Stored data entries:

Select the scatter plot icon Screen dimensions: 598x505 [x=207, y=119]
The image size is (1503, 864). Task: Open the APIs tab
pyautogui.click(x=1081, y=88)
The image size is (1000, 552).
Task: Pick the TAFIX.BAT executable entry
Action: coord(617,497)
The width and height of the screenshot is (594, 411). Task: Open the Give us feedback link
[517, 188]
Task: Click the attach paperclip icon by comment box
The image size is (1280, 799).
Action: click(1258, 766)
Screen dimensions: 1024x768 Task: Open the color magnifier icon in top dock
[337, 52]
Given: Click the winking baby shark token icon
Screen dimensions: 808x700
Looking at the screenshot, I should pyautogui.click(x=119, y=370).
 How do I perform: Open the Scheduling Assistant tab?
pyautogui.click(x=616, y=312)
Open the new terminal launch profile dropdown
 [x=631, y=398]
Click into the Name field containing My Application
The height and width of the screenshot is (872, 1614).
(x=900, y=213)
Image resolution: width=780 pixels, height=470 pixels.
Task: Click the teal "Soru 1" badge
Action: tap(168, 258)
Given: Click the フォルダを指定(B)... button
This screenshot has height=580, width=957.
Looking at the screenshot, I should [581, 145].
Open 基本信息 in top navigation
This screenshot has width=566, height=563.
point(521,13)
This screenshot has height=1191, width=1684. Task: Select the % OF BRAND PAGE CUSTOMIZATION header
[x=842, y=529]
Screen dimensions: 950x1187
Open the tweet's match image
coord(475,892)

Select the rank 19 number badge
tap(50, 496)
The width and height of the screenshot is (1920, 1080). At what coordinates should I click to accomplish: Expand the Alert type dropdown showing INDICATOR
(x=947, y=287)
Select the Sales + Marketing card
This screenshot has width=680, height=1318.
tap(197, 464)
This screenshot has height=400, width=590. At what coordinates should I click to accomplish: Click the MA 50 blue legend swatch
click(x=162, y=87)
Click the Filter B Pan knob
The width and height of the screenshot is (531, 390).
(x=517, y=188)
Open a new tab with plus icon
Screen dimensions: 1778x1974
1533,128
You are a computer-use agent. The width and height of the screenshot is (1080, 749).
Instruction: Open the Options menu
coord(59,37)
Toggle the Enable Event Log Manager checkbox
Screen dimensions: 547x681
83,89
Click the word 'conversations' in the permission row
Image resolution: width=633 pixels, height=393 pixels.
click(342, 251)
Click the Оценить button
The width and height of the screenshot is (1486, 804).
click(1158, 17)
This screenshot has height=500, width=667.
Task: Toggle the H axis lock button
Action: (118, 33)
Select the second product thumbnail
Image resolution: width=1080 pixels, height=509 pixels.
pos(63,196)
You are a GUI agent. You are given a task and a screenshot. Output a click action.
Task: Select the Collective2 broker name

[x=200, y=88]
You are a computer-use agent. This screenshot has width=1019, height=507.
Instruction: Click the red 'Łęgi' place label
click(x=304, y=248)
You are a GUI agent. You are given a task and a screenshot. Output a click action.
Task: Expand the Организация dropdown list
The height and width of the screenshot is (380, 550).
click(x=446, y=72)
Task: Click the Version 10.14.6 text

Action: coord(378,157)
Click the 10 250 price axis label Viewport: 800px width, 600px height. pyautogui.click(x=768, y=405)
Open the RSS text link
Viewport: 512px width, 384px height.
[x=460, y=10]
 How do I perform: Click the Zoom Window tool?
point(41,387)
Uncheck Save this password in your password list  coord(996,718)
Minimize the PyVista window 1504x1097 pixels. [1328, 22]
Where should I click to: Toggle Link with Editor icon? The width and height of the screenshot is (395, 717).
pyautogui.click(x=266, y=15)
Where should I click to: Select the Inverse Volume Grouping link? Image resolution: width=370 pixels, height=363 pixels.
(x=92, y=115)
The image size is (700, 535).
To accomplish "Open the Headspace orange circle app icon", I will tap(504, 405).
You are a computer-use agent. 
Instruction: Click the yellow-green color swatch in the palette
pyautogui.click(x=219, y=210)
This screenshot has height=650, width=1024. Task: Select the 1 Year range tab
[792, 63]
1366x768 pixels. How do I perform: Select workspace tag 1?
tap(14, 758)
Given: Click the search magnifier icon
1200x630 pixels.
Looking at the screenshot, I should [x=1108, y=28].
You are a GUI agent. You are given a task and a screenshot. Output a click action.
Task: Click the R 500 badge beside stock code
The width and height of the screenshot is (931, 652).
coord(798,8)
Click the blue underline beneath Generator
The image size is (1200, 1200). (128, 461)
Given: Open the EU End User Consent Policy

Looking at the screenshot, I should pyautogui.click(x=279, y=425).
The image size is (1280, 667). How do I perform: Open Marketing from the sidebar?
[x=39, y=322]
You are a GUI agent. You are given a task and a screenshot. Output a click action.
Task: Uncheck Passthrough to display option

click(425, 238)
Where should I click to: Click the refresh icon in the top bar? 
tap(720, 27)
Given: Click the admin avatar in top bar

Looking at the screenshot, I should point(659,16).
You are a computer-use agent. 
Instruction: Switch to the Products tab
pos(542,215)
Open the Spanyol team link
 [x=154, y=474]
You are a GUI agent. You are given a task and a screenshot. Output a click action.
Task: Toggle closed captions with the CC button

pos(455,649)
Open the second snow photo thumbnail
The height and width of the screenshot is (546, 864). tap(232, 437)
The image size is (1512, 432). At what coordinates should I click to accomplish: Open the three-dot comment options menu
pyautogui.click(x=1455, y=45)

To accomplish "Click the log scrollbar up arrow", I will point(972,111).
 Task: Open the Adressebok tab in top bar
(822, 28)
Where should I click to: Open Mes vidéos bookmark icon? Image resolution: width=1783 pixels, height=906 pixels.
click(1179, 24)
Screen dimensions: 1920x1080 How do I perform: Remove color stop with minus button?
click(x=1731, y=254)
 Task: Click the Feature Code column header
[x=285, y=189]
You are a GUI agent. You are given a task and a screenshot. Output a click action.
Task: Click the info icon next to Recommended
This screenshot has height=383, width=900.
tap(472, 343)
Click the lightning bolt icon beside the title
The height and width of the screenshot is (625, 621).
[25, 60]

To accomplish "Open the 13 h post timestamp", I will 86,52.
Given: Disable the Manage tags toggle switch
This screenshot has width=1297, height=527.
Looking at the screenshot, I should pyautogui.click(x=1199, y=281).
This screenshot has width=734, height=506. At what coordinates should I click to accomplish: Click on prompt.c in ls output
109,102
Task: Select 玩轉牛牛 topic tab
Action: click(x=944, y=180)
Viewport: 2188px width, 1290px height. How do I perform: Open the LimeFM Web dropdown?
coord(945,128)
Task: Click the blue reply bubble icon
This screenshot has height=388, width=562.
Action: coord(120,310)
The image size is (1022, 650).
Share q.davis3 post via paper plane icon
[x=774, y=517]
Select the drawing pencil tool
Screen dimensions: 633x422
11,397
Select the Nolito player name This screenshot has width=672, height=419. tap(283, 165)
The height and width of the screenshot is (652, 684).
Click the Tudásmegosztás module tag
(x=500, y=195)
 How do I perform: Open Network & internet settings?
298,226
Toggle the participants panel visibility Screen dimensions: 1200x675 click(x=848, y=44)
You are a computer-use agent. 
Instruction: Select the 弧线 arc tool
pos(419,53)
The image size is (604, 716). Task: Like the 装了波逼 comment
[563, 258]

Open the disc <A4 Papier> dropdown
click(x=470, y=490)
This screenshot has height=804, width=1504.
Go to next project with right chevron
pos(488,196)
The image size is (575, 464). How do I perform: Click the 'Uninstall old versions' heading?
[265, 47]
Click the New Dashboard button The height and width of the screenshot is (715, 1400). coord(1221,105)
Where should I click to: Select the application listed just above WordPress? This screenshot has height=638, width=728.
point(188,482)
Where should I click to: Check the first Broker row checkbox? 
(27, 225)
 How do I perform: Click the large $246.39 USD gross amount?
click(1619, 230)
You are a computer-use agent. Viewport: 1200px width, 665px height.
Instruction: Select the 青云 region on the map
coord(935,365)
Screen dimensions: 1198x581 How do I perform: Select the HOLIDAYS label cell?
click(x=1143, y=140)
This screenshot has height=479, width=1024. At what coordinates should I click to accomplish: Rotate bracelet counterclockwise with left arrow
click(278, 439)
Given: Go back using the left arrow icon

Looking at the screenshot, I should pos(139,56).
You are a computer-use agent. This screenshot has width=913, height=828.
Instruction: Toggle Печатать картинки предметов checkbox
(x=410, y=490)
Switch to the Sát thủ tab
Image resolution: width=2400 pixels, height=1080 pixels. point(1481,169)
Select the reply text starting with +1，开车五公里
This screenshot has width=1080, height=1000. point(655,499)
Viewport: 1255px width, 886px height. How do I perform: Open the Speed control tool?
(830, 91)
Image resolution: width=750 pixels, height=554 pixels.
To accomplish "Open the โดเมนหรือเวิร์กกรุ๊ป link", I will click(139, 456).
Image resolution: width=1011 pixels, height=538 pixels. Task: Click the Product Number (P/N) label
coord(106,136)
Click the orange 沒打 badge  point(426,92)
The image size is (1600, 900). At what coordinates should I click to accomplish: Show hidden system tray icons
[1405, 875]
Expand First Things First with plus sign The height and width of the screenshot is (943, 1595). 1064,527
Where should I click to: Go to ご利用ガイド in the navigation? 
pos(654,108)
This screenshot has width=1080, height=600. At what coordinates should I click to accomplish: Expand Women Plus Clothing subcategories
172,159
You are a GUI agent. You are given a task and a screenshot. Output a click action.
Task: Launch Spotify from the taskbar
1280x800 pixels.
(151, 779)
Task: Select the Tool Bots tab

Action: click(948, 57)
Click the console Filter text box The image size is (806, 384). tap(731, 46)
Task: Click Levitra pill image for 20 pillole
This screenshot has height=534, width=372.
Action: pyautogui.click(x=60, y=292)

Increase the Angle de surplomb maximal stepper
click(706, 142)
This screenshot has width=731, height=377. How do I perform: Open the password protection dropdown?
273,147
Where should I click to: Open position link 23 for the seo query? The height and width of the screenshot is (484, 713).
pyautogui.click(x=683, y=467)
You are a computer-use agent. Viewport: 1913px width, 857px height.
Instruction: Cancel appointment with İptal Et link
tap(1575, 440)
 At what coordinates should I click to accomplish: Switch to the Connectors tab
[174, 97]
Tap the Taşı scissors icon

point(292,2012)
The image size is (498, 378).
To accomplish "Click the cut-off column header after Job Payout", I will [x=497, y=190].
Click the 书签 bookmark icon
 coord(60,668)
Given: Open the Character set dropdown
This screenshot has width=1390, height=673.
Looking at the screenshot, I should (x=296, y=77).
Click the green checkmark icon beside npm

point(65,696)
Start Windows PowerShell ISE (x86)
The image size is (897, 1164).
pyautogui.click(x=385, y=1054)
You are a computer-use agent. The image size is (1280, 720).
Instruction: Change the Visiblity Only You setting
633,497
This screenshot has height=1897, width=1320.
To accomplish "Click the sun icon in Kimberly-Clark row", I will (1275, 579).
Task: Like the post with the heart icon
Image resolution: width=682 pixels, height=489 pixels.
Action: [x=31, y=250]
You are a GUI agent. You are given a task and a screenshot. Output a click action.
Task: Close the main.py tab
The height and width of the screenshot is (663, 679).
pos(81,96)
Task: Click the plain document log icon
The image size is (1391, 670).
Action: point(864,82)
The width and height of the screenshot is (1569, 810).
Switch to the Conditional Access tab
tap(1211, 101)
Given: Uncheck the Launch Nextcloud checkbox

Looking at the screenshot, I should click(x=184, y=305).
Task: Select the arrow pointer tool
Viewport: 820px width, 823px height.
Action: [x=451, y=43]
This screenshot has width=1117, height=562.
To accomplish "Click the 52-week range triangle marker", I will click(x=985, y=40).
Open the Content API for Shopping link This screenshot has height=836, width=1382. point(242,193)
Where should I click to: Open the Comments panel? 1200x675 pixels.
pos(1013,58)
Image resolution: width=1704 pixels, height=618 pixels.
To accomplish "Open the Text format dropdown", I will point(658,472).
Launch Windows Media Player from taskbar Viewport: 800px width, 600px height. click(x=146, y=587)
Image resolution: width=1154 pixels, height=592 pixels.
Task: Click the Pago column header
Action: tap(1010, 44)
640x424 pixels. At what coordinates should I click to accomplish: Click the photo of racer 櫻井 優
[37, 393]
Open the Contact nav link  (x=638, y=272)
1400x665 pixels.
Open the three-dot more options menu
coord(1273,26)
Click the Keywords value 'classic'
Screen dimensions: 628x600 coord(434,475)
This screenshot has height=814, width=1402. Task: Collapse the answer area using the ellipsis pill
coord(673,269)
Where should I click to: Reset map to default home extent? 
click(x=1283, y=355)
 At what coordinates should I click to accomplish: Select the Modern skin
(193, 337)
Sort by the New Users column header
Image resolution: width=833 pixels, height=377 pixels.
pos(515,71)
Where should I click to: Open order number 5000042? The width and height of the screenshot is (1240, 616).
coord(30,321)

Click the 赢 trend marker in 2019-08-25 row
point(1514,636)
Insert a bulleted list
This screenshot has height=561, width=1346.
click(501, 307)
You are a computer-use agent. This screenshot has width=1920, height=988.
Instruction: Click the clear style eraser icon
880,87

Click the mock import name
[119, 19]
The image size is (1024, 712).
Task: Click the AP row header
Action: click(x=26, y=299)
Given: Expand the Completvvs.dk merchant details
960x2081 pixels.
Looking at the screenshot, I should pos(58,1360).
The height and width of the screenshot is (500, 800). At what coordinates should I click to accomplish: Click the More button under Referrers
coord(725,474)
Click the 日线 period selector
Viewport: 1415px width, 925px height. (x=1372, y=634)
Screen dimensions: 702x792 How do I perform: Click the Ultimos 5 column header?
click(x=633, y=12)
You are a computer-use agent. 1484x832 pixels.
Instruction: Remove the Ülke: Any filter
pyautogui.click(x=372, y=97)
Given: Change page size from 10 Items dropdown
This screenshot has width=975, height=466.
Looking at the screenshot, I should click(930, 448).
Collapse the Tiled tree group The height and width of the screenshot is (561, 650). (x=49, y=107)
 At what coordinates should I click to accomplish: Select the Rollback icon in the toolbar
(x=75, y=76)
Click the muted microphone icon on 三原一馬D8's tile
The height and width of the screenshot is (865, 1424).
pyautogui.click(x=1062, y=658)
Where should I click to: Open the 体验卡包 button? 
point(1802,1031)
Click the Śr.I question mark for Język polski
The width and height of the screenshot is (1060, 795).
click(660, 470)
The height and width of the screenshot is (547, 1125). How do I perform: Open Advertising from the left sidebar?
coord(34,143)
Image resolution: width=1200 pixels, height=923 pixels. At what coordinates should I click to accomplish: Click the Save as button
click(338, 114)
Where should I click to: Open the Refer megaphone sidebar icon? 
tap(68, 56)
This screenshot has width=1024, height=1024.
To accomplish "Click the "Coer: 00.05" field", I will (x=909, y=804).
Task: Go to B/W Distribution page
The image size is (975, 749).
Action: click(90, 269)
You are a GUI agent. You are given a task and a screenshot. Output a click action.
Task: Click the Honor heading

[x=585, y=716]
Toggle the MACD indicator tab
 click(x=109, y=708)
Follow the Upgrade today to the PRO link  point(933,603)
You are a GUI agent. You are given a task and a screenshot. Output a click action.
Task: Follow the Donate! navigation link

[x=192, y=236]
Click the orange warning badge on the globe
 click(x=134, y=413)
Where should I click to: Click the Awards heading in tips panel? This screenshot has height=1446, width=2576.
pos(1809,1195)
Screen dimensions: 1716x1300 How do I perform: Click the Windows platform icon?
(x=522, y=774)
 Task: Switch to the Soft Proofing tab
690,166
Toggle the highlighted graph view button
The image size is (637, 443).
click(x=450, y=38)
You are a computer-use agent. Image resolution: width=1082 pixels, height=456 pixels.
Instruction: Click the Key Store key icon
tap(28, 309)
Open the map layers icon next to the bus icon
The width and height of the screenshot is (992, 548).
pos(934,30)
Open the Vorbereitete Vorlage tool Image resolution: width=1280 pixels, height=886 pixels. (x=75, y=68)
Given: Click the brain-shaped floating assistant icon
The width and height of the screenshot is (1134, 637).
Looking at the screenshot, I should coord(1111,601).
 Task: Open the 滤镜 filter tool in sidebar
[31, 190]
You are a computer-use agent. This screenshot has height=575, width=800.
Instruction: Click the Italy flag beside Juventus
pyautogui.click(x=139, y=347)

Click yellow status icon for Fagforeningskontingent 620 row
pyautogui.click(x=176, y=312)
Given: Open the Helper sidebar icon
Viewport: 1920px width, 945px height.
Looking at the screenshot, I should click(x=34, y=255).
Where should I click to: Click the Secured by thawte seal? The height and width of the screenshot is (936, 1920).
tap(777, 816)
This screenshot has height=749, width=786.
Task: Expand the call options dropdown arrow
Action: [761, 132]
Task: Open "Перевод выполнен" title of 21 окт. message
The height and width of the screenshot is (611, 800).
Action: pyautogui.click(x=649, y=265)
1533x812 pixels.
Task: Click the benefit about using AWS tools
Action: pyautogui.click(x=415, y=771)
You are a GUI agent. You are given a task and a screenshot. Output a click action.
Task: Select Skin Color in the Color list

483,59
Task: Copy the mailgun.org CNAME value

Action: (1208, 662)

■ Exercise brief:
If the word "field" is on a line above, return that line.

■ Exercise response:
Click into the Name field containing My Application
To accomplish "Click the "Coer: 00.05" field", I will (x=909, y=804).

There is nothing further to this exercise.